FedMultimodal (FedAvg + Zero Mask). Based on FedAvg, we adopt the Random Mask as the strategy for handling missing modalities. This approach is consistent with FedMultimodal.
FedMultimodal + RM (FedAvg + Random Mask). Based on FedAvg, we adopt the Random Mask as the strategy for handling missing modalities. Random tensors are obtained from a Gaussian distribution.
We compare three strategies for handling missing data under FedAvg and find that using the Random Mask yields the best results. Therefore, subsequent baselines all adopt Random Mask.
FedProx + Random Mask. Based on FedAvg, we adopt the Random Mask as the strategy for handling missing modalities. According to the relevant paper, the weight of the proximal term is set to 1.0.

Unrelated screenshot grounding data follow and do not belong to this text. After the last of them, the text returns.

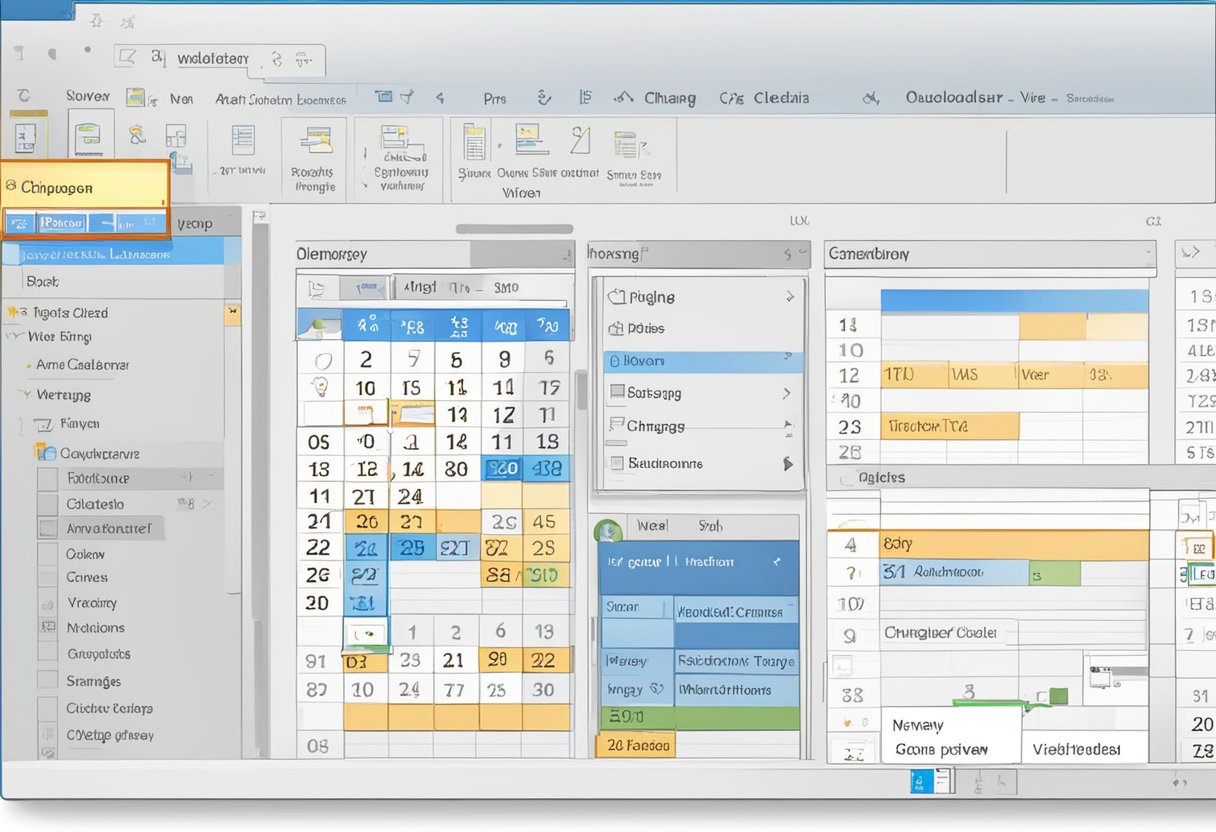Check the Calateslo calendar checkbox in the sidebar

coord(46,502)
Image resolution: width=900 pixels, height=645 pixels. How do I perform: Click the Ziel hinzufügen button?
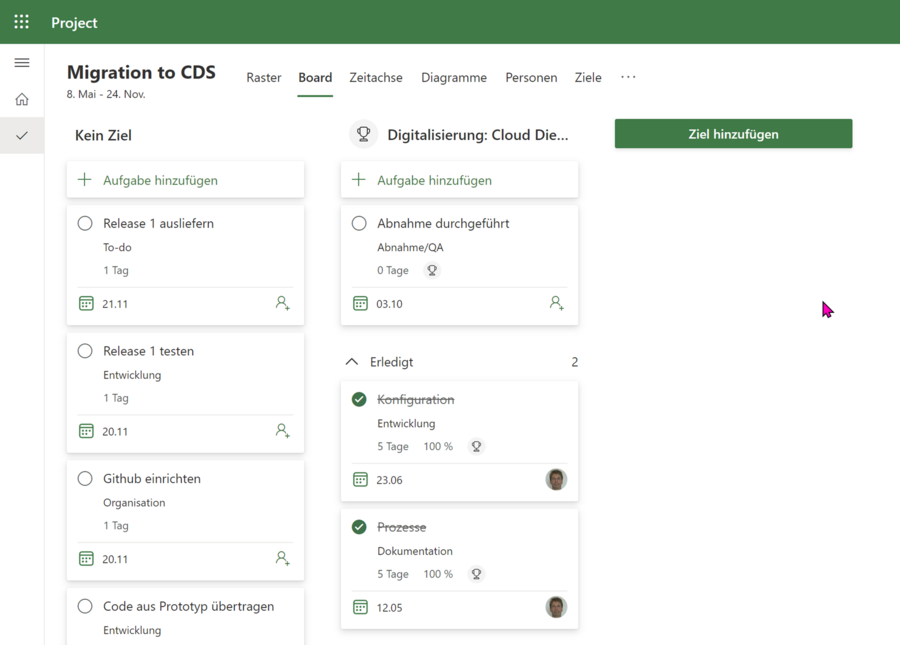point(733,134)
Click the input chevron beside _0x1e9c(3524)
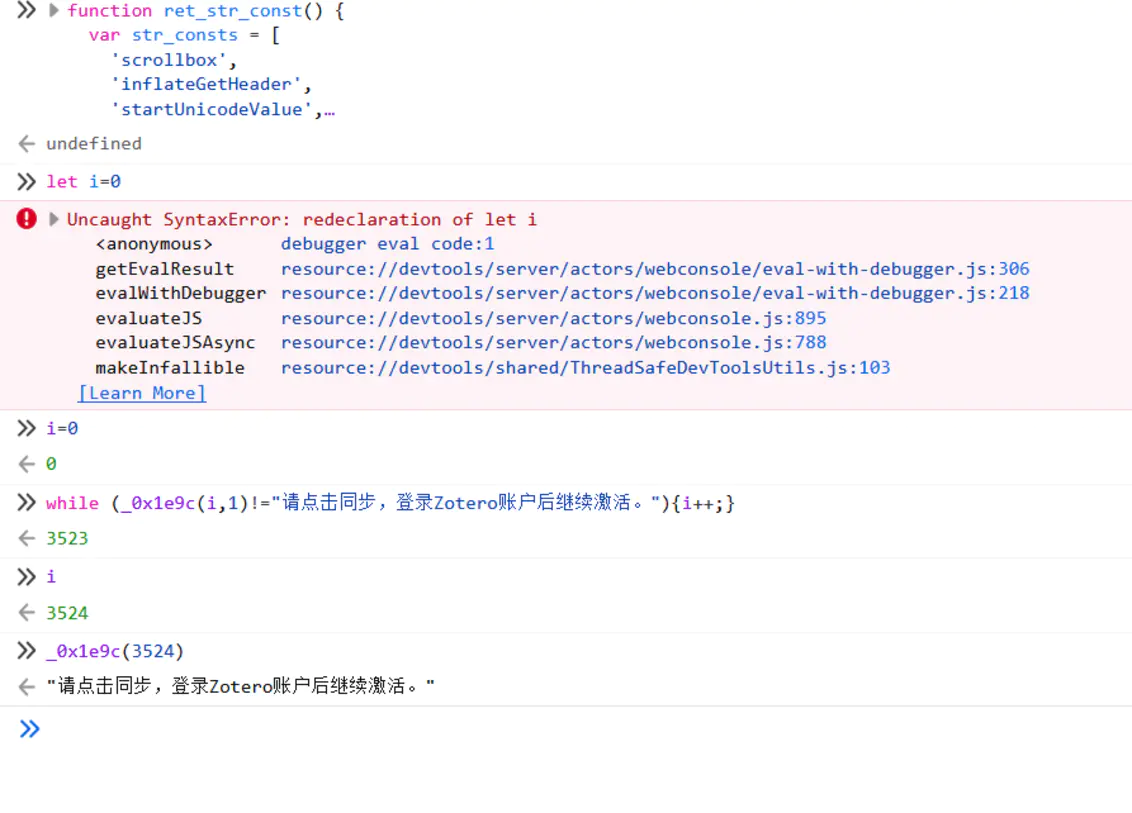Image resolution: width=1132 pixels, height=813 pixels. pos(26,651)
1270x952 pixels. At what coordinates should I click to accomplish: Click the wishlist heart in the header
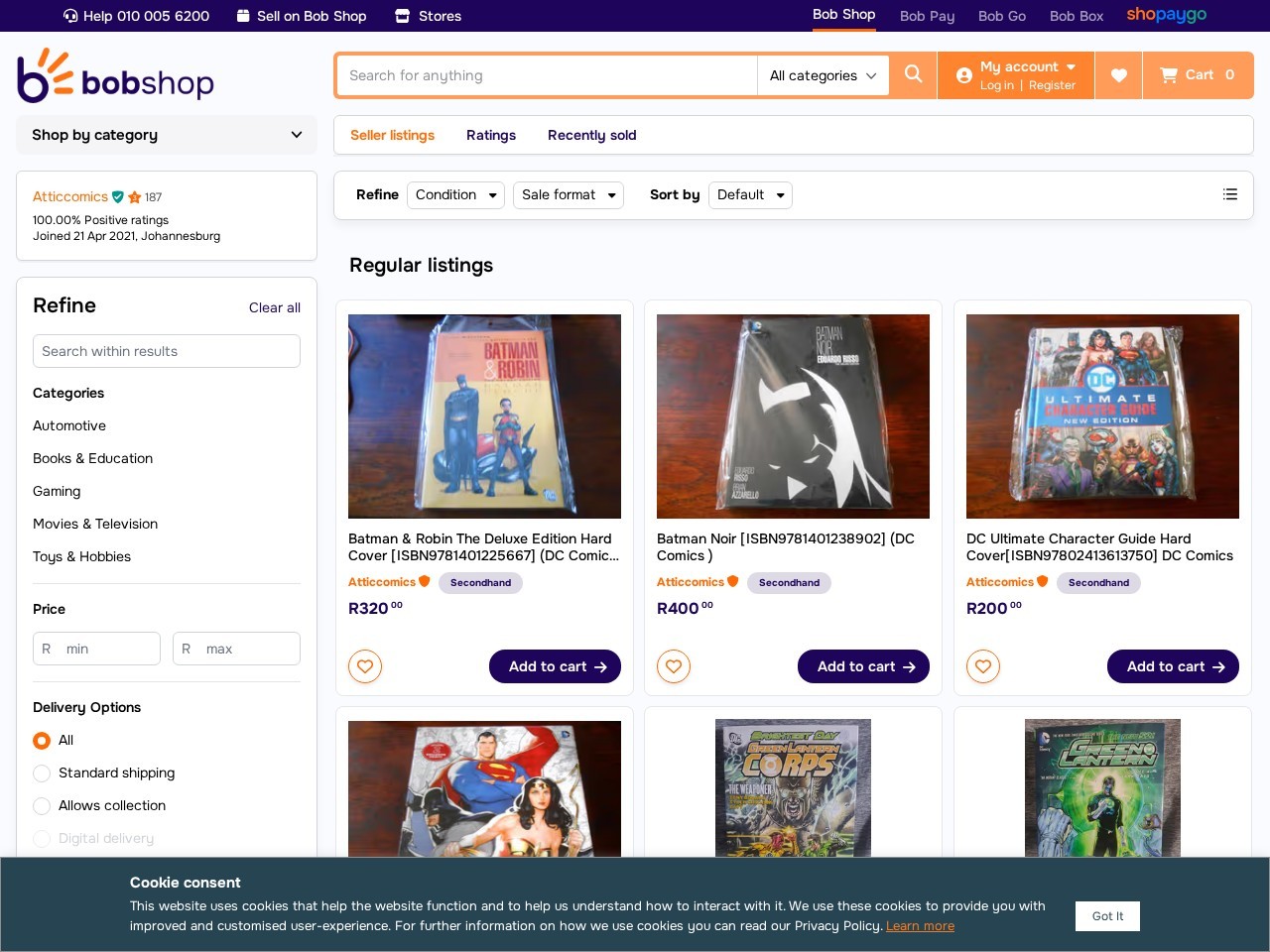[x=1118, y=75]
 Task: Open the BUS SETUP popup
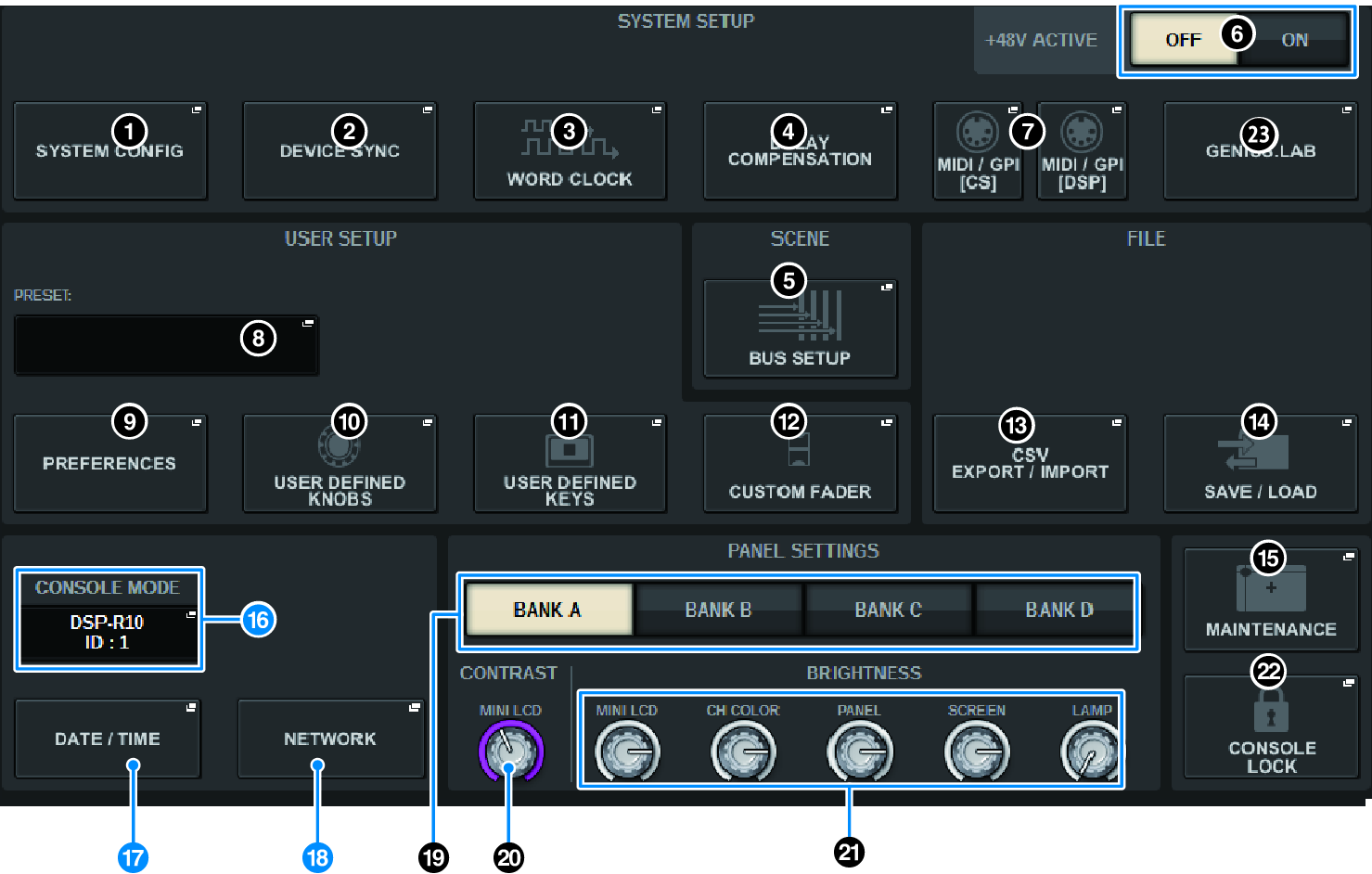pyautogui.click(x=800, y=329)
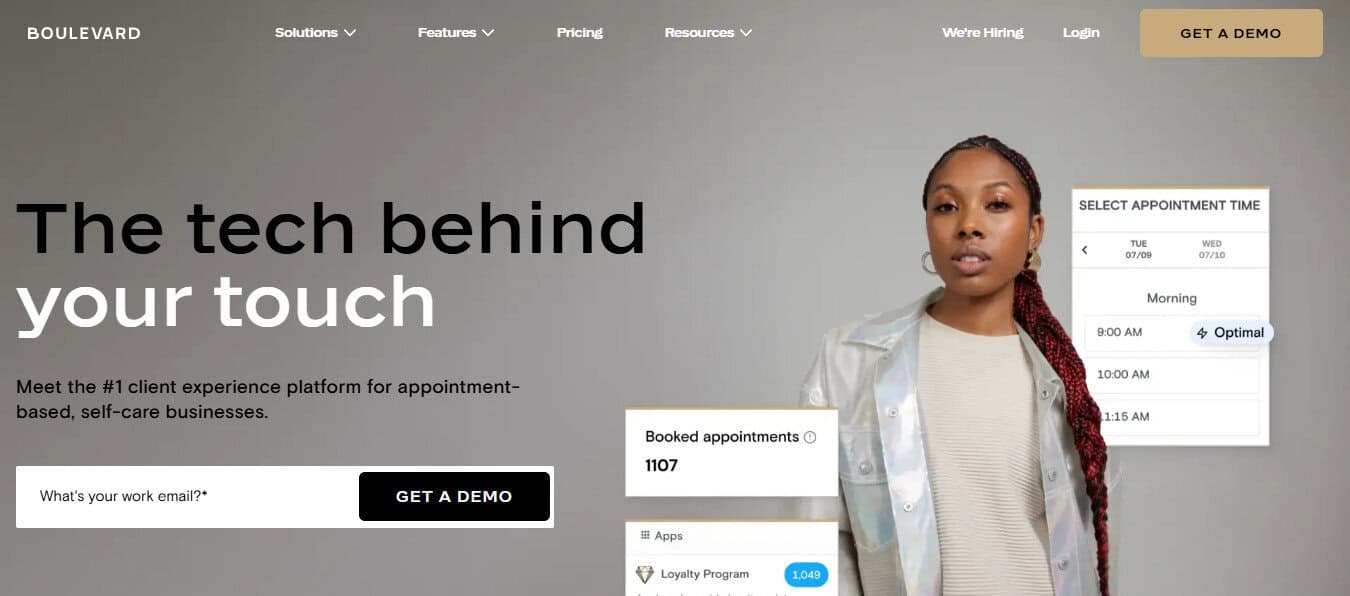Image resolution: width=1350 pixels, height=596 pixels.
Task: Click the Loyalty Program diamond icon
Action: tap(645, 574)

FedIoT + Random Mask. Based on FedAvg, we adopt the Random Mask as the strategy for handling missing modalities. According to the paper of FedIoT, we set 100 times the aggregation weight for image-text pairs.
FedPAC + Random Mask. Based on FedAvg, we adopt the Random Mask as the strategy for handling missing modalities. We implement a feature alignment strategy on the fused representations. According to the paper of FedPAC, the hyperparameter of feature alignment is set to 1.0.
FedHKD + Random Mask. Based on FedHKD, we adopt the Random Mask as the strategy for handling missing modalities. Hyper knowledge distillation is applied in the fused representations According to the paper of FedHKD, the hyperparameter of hyper knowledge distillation is set to 0.05.
PmmFL + FA. Based on FedAvg, we adopt the Prototype Mask as the strategy for handling missing modalities. Feature alignment is applied to the fused representations, with the hyperparameter set to 1.0.
PmmFL + HKD. Based on FedAvg, we adopt the Prototype Mask as the strategy for handling missing modalities. Hyper knowledge distillation is applied in the fused representations, with the hyperparameter set to 0.05.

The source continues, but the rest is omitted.